**Dataset entries**
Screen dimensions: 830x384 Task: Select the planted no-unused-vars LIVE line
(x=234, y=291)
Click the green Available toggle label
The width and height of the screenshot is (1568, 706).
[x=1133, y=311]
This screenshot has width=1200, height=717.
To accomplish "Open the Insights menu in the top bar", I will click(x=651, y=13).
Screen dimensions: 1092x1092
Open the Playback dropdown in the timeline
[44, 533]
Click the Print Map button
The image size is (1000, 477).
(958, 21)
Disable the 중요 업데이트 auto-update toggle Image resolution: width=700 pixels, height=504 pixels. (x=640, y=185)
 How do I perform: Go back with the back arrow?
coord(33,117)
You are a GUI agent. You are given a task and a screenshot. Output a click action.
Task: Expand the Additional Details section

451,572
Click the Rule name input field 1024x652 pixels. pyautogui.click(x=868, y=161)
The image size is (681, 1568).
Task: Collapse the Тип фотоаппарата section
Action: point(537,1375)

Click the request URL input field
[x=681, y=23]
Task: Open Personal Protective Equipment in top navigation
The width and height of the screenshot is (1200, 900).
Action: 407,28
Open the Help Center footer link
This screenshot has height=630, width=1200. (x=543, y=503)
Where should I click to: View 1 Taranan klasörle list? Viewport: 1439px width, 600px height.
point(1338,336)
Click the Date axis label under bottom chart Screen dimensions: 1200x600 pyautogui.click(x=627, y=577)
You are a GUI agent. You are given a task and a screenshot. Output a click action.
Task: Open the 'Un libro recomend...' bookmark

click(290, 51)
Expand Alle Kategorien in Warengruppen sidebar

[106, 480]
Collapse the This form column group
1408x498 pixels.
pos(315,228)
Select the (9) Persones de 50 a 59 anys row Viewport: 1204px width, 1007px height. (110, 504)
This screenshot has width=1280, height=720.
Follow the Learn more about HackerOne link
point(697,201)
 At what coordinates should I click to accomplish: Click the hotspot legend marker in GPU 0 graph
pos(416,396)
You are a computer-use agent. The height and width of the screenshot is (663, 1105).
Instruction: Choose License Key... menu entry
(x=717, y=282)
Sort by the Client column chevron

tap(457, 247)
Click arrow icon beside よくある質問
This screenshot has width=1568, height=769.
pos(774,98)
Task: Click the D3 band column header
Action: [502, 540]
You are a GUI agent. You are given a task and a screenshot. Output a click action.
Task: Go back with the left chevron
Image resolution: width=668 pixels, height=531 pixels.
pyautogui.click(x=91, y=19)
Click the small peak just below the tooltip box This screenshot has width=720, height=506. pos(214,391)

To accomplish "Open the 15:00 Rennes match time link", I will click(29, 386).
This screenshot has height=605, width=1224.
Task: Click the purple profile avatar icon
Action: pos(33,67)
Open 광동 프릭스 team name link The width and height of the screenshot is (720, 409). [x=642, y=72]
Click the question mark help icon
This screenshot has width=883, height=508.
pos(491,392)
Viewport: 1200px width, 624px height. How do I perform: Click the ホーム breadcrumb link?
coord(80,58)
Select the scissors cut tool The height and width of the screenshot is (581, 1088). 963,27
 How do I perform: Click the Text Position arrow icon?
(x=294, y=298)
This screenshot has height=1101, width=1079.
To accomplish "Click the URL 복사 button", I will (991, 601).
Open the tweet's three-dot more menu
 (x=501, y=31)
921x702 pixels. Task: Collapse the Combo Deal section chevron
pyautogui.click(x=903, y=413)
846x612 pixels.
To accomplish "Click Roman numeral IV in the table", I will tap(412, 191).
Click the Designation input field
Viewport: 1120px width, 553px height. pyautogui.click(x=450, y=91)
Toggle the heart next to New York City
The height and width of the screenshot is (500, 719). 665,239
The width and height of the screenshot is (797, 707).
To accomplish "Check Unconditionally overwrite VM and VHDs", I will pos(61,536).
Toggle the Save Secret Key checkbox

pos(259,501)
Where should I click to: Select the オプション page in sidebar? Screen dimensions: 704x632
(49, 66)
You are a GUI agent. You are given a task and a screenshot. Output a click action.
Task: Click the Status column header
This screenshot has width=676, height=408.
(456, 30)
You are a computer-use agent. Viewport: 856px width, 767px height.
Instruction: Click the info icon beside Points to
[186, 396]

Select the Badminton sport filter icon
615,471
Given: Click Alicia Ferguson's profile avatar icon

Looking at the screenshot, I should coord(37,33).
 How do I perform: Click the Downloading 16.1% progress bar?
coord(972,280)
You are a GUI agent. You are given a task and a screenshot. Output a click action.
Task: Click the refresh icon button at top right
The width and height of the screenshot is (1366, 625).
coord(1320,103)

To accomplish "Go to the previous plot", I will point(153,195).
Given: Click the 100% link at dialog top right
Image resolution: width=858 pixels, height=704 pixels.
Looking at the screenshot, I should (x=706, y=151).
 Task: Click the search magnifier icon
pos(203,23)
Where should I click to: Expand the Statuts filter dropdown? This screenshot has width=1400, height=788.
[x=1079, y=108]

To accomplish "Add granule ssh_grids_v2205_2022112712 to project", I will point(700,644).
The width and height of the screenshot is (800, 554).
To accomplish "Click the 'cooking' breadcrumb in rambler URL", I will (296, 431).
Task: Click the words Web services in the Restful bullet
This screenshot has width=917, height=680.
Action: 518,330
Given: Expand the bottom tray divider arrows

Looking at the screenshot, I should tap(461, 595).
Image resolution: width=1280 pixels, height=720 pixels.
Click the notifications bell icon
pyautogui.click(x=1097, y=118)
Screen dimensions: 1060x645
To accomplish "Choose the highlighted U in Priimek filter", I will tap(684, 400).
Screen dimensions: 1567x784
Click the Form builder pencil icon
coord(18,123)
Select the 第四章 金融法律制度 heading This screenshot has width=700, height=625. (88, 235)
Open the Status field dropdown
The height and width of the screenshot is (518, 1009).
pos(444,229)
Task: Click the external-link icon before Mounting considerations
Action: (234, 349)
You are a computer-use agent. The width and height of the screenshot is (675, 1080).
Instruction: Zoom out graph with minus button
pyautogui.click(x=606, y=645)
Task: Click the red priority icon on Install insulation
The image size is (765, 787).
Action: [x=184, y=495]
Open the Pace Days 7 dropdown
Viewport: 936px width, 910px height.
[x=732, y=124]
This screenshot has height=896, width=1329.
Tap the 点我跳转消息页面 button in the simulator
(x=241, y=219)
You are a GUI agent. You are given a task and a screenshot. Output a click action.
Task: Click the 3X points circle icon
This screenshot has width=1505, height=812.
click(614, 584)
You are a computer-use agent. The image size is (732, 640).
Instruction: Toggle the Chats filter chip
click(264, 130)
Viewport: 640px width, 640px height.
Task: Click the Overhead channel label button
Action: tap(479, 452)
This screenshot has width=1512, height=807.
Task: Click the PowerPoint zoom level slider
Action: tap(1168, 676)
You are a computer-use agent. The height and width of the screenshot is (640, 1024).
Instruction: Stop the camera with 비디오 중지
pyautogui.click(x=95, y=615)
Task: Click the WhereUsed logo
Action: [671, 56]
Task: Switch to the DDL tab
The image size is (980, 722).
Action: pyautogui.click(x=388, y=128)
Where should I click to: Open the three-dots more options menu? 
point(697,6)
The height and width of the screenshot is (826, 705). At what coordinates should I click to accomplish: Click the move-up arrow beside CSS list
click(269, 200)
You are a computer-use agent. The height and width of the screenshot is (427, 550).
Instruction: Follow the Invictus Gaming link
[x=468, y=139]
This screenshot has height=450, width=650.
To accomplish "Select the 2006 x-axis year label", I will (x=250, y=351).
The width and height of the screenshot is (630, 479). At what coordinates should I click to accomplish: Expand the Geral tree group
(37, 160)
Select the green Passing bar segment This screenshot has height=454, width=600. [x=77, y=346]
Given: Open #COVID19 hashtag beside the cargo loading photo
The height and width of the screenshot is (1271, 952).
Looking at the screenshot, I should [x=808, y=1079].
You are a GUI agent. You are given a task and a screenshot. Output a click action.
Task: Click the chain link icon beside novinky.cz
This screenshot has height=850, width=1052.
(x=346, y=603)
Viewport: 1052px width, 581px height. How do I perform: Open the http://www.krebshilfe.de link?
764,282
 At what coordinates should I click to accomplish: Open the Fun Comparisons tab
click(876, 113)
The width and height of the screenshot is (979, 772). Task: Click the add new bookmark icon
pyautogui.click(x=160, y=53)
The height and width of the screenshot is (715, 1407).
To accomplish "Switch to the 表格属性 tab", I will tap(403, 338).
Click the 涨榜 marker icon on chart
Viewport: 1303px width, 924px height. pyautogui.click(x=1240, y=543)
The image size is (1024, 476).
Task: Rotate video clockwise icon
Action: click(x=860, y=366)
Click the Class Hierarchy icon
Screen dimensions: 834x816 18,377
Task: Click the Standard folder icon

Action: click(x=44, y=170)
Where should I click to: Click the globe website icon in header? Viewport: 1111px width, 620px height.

**GOAL OF THE EXERCISE**
Your reply should be one number, the count of lines in the data that include the word "axis".

**ANSWER BOX**
2